Now’s as good a time as ever to visit Australia!
After two years of international lockdown, Australia follows hot on New Zealand’s heels as the country re-opens fully to international travellers.
If you have exceptionally good hearing, you may have heard what sounded like a very distant sigh of relief a couple of nights ago. That was the noise of an entire country collectively experiencing the same sense of relief as Australia’s borders finally re-open to the world. More than 50 flights were scheduled to touch down before midnight on the first night of freedom for over two years, which may not seem like much compared to the 300 daily flights the country experienced before the pandemic – but it’s still a lot more than zero. Australian citizens initially might have taken the announcement with a grain of salt, given the examples of promised re-openings that never came to fruition in the past. This time, however, the government is serious about letting the country re-join the international community. The timing seems to be a bit more than a coincidence too – with an election on the horizon, Prime Minister Scott Morrison probably wants to be remembered as the leader who freed his nation, and not the one that locked it down in the first place. Scott stated over the weekend that “The wait is over. There’s more than 1.2 million people around the world who are ‘visa-d up’, and they can come. And in the next 24 hours, some 56 flights are going to touch down in Australia, and that number is only going to grow.”

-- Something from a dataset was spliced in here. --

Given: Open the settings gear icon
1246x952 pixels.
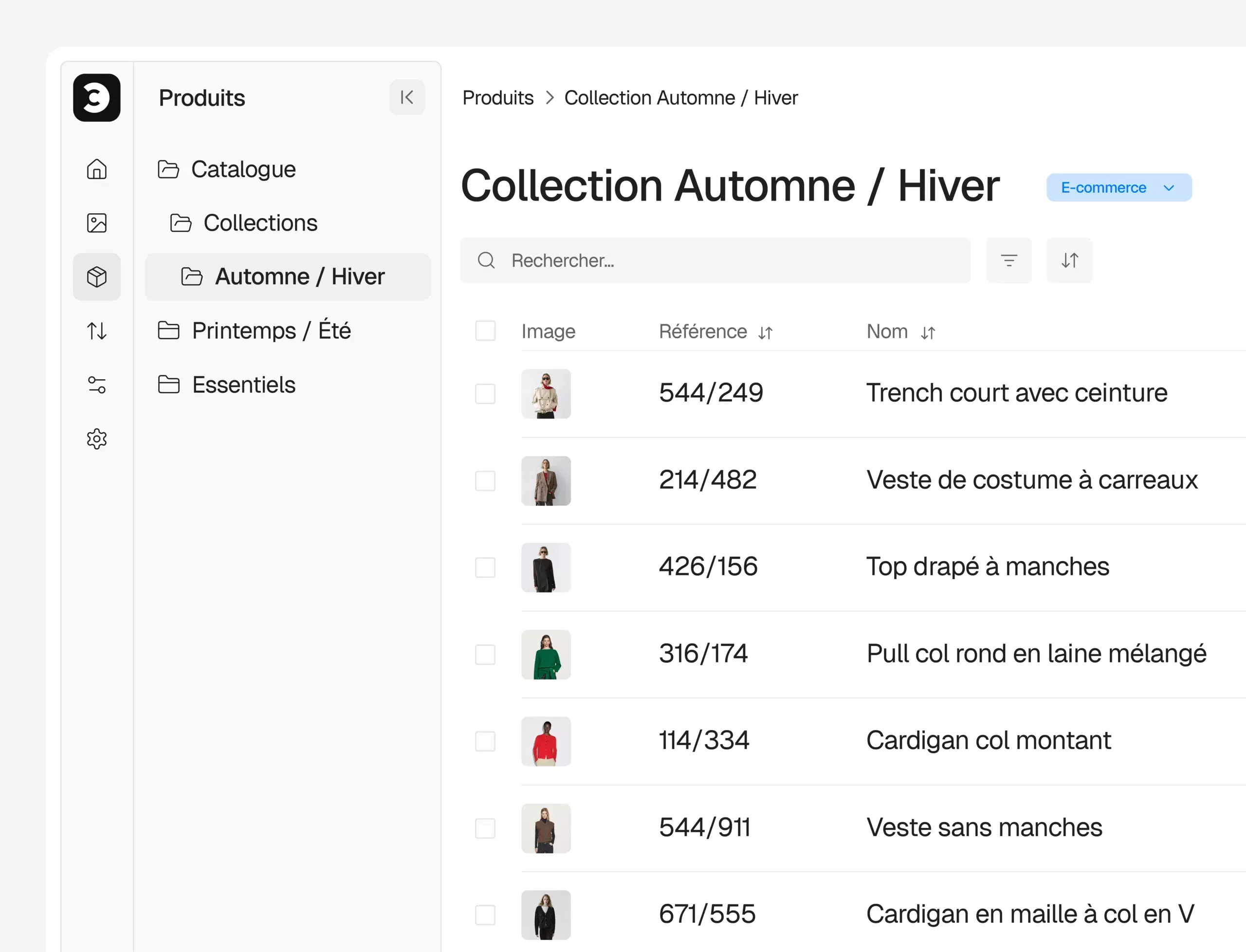Looking at the screenshot, I should [x=96, y=439].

Travellers still face restrictions, however. The country’s Department for Home Affairs made it clear that travel would only be available to fully vaccinated travellers, with PCR tests still needed for new arrivals. Unless you’re one of those anti-vaxxers, however, a double-jabbed fully vaccinated status is pretty much universal for most people at this stage of the pandemic. There is still some confusion with individual Australian states having slight variations on these requirements, but the general message is that Australia is open for business. Families, holidaymakers, businessmen and even those just wanting a holiday will be flying in droves to access Covid’s final frontier, and you can bet Australian airliners like Qantas are thanking their lucky stars that the massive 2-year earnings dip is finally coming to an end. The Australian airline industry still has a long way to go before it reaches pre-pandemic levels, but recovery has begun in earnest. The $43.5 billion tourism industry Australia enjoyed in 2019 can finally start to claw its way back up to that pre-pandemic number too, helped in no small part by that recovering aviation industry with airlines like Qantas predicting to fly 14,000 passengers this week alone. It’s a sign of the times that ‘fortress Australia’ has finally re-opened its borders, hailing what we all hope to be the beginning of the end of this pandemic.